Exercise objective
All lines of the entries with "will" in them must be listed.

━━━ Input records

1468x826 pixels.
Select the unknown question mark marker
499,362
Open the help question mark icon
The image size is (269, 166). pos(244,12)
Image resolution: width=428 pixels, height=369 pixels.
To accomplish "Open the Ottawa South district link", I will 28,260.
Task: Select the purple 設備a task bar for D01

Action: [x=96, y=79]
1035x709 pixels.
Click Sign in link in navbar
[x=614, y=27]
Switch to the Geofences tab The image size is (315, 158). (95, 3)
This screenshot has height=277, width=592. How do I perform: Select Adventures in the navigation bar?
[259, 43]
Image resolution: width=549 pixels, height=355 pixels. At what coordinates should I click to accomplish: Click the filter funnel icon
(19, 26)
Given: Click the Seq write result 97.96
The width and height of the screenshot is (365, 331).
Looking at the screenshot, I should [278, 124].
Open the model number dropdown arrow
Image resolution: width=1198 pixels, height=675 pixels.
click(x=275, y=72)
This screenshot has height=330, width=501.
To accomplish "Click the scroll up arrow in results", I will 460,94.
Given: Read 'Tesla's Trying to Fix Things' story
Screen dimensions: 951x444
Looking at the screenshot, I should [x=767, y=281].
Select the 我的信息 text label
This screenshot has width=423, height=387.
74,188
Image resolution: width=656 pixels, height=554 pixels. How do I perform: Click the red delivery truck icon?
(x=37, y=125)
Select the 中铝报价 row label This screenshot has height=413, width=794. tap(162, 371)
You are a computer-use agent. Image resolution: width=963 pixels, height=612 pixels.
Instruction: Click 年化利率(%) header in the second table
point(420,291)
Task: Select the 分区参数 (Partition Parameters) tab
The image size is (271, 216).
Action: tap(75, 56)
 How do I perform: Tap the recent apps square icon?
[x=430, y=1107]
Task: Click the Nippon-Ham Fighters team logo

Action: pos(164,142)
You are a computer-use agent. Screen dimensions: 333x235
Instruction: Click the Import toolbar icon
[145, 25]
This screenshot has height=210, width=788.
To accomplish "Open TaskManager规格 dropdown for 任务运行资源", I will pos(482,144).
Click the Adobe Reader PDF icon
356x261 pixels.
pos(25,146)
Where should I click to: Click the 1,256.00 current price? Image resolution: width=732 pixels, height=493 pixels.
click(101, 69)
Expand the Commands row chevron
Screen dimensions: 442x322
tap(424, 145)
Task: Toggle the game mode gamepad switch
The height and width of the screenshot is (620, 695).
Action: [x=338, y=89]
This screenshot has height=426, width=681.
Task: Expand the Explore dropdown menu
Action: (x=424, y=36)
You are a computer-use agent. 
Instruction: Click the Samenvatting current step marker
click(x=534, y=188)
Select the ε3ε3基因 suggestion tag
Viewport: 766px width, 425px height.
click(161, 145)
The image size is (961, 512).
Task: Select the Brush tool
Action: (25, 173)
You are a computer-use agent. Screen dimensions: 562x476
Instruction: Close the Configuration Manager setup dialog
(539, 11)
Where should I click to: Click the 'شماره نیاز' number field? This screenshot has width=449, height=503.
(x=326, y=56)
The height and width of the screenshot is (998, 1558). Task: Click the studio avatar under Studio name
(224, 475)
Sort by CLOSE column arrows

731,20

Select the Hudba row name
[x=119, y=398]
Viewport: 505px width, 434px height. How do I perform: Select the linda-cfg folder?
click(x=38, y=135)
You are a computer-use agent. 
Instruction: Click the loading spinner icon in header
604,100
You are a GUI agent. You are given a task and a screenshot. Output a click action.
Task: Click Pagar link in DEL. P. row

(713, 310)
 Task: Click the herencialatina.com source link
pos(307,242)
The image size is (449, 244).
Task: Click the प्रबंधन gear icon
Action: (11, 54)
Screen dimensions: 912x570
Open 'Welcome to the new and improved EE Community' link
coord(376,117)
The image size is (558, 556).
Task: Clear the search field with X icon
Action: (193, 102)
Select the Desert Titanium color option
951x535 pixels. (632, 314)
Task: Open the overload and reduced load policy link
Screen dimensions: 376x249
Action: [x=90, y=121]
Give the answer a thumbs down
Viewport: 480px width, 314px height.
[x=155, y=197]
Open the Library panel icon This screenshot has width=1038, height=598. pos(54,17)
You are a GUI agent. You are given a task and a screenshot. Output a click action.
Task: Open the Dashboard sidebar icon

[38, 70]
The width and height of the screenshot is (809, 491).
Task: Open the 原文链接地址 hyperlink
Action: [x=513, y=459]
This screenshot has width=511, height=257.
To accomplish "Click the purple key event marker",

━━━━━━

Solution below
To accomplish "Open the Ottawa South district link", I will 28,260.
To accomplish "Click the scroll up arrow in results", I will 460,94.
To accomplish "Open TaskManager规格 dropdown for 任务运行资源", I will pos(482,144).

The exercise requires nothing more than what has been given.